El único remanso que habría logrado, él mismo lo
destruyó por codicia, por soberbia, por hambre de poder. Todo lo que había
logrado, se derrumbaba a sus pies como si fuera un castillo de naipes. Bebió
otro sorbo de la petaca de whisky, se miró las manos, las sintió manchadas de
sangre, de su propia sangre, de los seres que había amado, que habían formado
parte de su vida.
Recordaba a Clide en la casona, horrorizada al
enterarse de que él había dado la orden de matar a Fabio, corriendo hacia el
cuarto, la discusión, el cachetazo, la caída y su cuerpo inerte. En ese momento
no comprendía quién era él cuando decidió quemarla y llevarla hasta un lugar
alejado e inventar que se había ido a una misión religiosa.
Se había convertido en un monstruo, en un ser dominado
por el dinero. Sus propias hijas lo odiaban, sobre todo Juliana, a quien no
había sabido escuchar, a quien no había podido ver. El horror que había vivido
su hija menor no le cabía en la cabeza. Y él creyendo que su propio hermano
había sido el degenerado que la había abusado, dejándose llevar por todas las
palabras de su tío, que sabiamente lo había envuelto en una maraña de engaños.
Sólo le quedaba una opción.
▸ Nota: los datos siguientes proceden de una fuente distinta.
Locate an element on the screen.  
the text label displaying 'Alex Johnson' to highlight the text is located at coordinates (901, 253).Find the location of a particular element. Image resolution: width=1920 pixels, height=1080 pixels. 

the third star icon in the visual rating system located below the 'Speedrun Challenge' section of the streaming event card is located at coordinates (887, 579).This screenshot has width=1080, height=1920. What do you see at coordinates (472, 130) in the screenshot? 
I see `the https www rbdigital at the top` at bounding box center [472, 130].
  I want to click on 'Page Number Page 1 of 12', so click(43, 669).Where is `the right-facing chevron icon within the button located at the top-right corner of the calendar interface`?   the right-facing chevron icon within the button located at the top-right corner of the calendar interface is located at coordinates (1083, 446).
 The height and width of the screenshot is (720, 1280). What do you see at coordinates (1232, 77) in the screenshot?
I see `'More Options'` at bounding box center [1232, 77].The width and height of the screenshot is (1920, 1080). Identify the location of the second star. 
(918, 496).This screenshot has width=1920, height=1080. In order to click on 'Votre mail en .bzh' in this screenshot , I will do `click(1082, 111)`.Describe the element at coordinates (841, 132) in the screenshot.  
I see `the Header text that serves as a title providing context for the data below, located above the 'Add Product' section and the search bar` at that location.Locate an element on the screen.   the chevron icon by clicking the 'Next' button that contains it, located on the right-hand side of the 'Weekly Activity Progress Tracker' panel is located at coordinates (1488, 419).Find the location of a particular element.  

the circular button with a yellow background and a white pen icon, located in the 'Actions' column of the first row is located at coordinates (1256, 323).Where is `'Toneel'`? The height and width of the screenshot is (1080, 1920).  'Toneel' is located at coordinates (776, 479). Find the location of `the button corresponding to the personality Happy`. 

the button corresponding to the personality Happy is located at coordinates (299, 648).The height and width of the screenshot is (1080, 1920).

La única salida digna para
él estaba ahí, a su lado, dentro de su escopeta. Tomó el arma. El árbol a cuyo
pie se encontraba sentado lo ocultaba de cualquiera que pudiera estar mirando.
Pero estaba solo en esa inmensidad. Él mismo se había ocupado de alejar a
cualquiera que hubiera intentado acercarse. Incluyéndola a ella, a la única
mujer que hubiera podido rescatarlo de la porquería que lo rodeaba.
En el campo sólo se escuchaba en viento ronroneando
entre las ramas de los árboles, el canto de algunas aves y, cada tanto, el
lejano ruido de algún motor que transitaba por la ruta. Un estruendo rompió el
silencio y provocó que los pájaros volaran espantados.